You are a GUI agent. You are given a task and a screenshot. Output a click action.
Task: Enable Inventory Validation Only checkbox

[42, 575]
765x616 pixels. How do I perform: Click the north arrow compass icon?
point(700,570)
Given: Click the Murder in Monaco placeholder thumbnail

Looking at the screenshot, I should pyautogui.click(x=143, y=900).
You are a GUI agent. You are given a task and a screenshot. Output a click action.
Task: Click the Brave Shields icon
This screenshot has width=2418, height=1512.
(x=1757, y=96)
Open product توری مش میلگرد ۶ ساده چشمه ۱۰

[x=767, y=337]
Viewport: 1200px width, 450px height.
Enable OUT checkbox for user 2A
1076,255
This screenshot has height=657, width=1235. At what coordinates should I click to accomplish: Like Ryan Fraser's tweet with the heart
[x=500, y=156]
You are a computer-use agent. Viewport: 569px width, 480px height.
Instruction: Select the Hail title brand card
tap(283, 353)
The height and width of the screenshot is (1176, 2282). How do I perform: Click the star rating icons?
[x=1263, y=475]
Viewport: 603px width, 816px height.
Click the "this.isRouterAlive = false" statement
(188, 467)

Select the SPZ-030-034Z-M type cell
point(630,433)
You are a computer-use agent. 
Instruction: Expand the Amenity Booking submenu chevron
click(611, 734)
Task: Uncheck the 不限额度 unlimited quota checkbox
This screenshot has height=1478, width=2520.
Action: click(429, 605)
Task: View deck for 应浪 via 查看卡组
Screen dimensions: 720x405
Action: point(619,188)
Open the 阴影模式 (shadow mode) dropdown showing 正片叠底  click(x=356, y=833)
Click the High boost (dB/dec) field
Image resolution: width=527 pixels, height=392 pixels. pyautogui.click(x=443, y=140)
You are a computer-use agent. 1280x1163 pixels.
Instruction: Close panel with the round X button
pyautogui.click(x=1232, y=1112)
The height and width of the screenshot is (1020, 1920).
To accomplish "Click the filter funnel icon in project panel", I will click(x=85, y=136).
════
* **PROMPT**
Copy the lines above verbatim, from the first one through the line with "Looking at the".

* **THE COMPLETED TASK**
You are a GUI agent. You are given a task and a screenshot. Output a click action.
Task: Enable Inventory Validation Only checkbox

[42, 575]
765x616 pixels. How do I perform: Click the north arrow compass icon?
point(700,570)
Given: Click the Murder in Monaco placeholder thumbnail

Looking at the screenshot, I should pyautogui.click(x=143, y=900).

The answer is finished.